§ **Exercise details**
Could you reproduce the material below, requests included, beginning at the line that has "Where should I click to: Click Undo" and stopping after the line that has "coord(97,37)"? Shift every coordinate in the answers by adding 80 to each number.

§ **Data shown**
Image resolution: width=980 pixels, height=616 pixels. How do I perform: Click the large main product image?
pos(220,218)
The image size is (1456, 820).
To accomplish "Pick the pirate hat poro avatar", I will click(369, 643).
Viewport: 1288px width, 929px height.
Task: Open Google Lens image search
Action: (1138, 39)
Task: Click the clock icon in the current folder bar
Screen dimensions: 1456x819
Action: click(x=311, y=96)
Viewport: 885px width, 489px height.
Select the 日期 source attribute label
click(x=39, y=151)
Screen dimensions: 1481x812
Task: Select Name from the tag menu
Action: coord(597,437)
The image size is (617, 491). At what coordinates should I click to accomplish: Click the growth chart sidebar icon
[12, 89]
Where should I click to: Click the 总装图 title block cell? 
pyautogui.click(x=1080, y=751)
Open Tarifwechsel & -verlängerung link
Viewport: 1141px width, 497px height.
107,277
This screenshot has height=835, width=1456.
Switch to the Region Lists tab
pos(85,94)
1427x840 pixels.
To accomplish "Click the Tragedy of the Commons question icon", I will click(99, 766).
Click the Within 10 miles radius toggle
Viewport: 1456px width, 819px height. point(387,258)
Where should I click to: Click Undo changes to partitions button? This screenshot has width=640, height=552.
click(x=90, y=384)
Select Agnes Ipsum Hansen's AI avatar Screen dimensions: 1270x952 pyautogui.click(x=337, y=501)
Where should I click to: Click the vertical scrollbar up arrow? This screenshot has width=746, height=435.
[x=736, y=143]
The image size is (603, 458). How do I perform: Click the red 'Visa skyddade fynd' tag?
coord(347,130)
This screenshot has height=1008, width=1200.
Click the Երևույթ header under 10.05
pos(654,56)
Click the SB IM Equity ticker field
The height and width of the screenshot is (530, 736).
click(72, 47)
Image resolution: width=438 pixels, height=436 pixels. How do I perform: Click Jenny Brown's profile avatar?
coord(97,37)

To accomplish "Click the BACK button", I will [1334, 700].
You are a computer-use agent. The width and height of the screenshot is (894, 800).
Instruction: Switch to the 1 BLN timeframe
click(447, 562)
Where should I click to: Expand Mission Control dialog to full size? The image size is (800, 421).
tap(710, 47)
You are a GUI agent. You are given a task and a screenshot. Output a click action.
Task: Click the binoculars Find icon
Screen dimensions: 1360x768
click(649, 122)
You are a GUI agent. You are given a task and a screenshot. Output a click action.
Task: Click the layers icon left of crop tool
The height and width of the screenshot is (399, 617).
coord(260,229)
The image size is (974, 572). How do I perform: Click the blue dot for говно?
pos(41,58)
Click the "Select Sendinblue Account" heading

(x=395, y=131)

§ **The output**
Where should I click to: Click Undo changes to partitions button? This screenshot has width=640, height=552.
click(x=170, y=464)
Select Agnes Ipsum Hansen's AI avatar Screen dimensions: 1270x952 pyautogui.click(x=417, y=581)
Where should I click to: Click the vertical scrollbar up arrow? This screenshot has width=746, height=435.
[x=816, y=223]
The image size is (603, 458). How do I perform: Click the red 'Visa skyddade fynd' tag?
coord(427,210)
This screenshot has height=1008, width=1200.
Click the Երևույթ header under 10.05
pos(734,136)
Click the SB IM Equity ticker field
The height and width of the screenshot is (530, 736).
click(152, 127)
Image resolution: width=438 pixels, height=436 pixels. How do I perform: Click Jenny Brown's profile avatar?
coord(177,117)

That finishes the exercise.